Meus pais continuam morando em Campinas. Eu me revezo entre o interior e a capital paulista. Moro em Santa Cecília, lugar que me acolheu muito bem, com pessoas com diferentes estilos, onde exala um multiculturalismo que me representa e me faz bem. Foram 29 anos vivendo como homem, mais especificamente como homem padrão, branco, nada afeminado, observado como hétero e não bissexual, de classe média. Nada era tão óbvio a respeito de quem eu era. Desejava que me lessem como homem. Estar dentro do padrão da sociedade era uma forma de me poupar. Foi uma descoberta muito lenta e gradual. Tem pessoas que, desde sempre, nascem com essa certeza. Eu já sabia quem eu queria ser para alcançar a felicidade. Mas ela não viria e não veio avulsa. Intrinsicamente, a opressão, preconceito e violência vieram junto. Em 2014, me assumi. Aos poucos fui me permitindo a usar roupas femininas. Lembro que escrevi um poema, no qual retratava um homem que poderia se depilar, se montar. Percebi que essa era a minha identidade, que essa era eu. As minhas palavras discorriam no sentido “corpo que não tem lugar, corpo que se fazia á revelia das regras, das normas, corpo que se prestava para a sombra”. Essa era eu. E eu não fazia sentido, sequer sabia onde queria chegar”. Ter o corpo que eu quero me faz feliz, mas também traz questões. Ser travesti é algo que me estigmatiza. Foi só me transformar e passar a ser lida como

travesti para viver minha primeira experiência de violência sexual. Eu fazia ponto no Itatinga, maior bairro da américa latina, destinado as práticas das profissionais do sexo.

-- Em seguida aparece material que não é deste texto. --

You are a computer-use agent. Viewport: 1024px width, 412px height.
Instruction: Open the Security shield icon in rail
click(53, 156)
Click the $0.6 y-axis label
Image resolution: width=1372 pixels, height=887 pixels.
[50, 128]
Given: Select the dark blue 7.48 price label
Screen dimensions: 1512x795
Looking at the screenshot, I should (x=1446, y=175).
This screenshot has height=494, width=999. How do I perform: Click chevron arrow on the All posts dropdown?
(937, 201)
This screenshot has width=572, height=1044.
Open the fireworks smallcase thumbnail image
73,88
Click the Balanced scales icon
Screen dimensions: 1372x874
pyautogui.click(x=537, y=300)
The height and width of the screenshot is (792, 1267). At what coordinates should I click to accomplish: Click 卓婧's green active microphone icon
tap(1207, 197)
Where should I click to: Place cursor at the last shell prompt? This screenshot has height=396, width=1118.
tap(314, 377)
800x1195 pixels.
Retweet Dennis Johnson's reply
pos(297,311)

Desde jovem, eu já acreditava que levava jeito para sexo e escrevia sobre isso nos meus diários e produzia poemas. Então comecei a indagar por que não cobrar por isso? Afinal, eu gosto de fazer sexo. Porém, as pessoas que faziam comigo não queriam me assumir. E eu não queria me sentir um objeto. Se fosse pra ser assim, queria ser remunerada por isso. A minha atividade, nas zonas de prostituição, tem muita relação com a carência que eu sentia. A partir do momento que as pessoas começaram a me ver assim, os homens perguntavam qual era meu preço. Eles me tratavam como prostituta, mesmo quando não era. Tinha também uma pressão das minhas amigas travestis, que falavam que com esse dinheiro eu poderia comprar roupas, maquiagens, realizar as mudanças no meu corpo, como a prótese de silicone que eu almejava. Quando me assumi travesti, a minha necessidade de escrever aumentou. Eu quero que as pessoas saibam o que a gente passa, como é árdua essa vida. Acredito que a literatura pode ser um meio de transformação social. Por isso decidi publicar um livro e lecionar literatura. Enquanto professora, sofro olhares de repulsa, mas o meu objetivo supera isso. Me vejo como uma forma de representatividade, meu corpo representa muito.